In an effort to repeal this undemocratic law and to replace it with a new National Referendum Law which is consistent with Ukraine’s Constitution, international standards and good international practice, civil society activists have taken the following actions:
· established an NGO Coalition “For Fair Referendum” (early 2013);
· prepared a constitutional petition seeking to recognize the National Referendum Law as unconstitutional, which was subsequently submitted to the Constitutional Court of Ukraine by a group of the parliamentarians (December 1, 2014);
· drafted a new version of the National Referendum Law, which was then registered in the Verkhovna Rada (draft reg. No 2145a) (June 23, 2015); and,
· the International Foundation for Electoral Systems (IFES) in partnership with Center of Policy and Legal Reform held a Forum “Save Referendum” to consolidate efforts of political parties and civil society toward the adoption of new referendum legislation; based on the discussion, participants prepared a Statement which was supported by 29 civil society organizations1 (December 1, 2016).
After the Revolution of Dignity, the newly elected Verkhovna Rada of Ukraine has failed to repeal the undemocratic and unconstitutional National Referendum Law. While a constitutional petition seeking to recognize the Law as unconstitutional was filed almost three years ago, a decision on this case is still pending.
The continued application of the undemocratic law which does not conform with Ukraine’s Constitution, poses a serious threat to democracy in Ukraine. Public authorities have failed to take actions on this key reform over the past year. For tangible progress to be made in the sphere, the following recommendations, stemming from the 2016 Save Referendum Forum’s Statement, must be considered and prioritized:
1. The Verkhovna Rada of Ukraine to repeal the National Referendum Law of November 6, 2012, and to adopt a new National Referendum Law. This new Law should be based on the Draft Law No 2145a and comply with the Constitution of Ukraine, international standards and good practice in the field of referendums.
2. The Constitutional Court of Ukraine to accelerate consideration and adoption of a decision on the unconstitutionality of the 2012 National Referendum Law.
3. The President of Ukraine to clarify his official position with respect to the National Referendum Law and ways, terms and mechanisms to bring the National Referendum Law in compliance with the Constitution of Ukraine, international standards and good practice.
This statement was prepared by the International Foundation for Electoral Systems (IFES) and the Center of Policy and Legal Reform through the support of the United States Agency for International Development (USAID), Global Affairs Canada, and UK aid.

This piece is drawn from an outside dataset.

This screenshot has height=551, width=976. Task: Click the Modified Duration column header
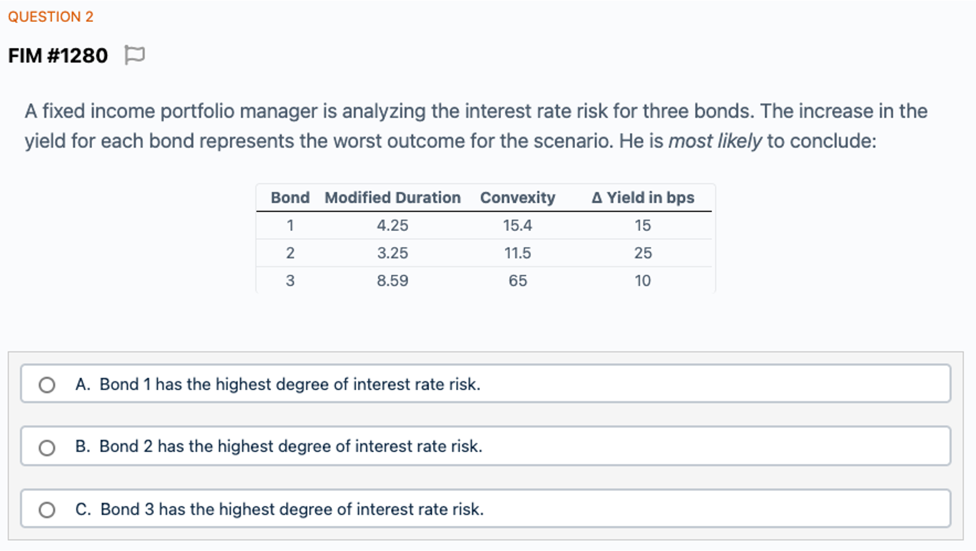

The opinions expressed herein are those of the author and do not necessarily reflect the views of USAID, the United States Government, Global Affairs Canada, the Government of Canada or the UK government.
1 Reanimation Package of Reforms; Center of Policy and Legal Reform; Ukrainian Center for Independent Political Research; volunteer movement, Space of Freedom; public holding, GROUP OF INFLUENCE; Trust; Danube Center for Civic Initiatives; public initiative, Public Control; Expertise of Reforms; Media View; Victoria; People's Initiative; Dnipro Centre for Social Research; Tavria; Human Rights Group, Society and Law; Foundation for Entrepreneurship Supporting and Competition Development in Poltava region; Foundation, Creative Initiative; Information Centre on Human Rights; Creative manufactory, Call of the Future; Ethnodiving; Dnipro Center for Social Researches; Humanitarian Movement; center, Tamarisk; River of Life; Human on the Earth; Public Initiative; anticorruption public union, Conscience; Polissya Foundation for International and Regional Studies; and, Academy of Monitoring and Expertise.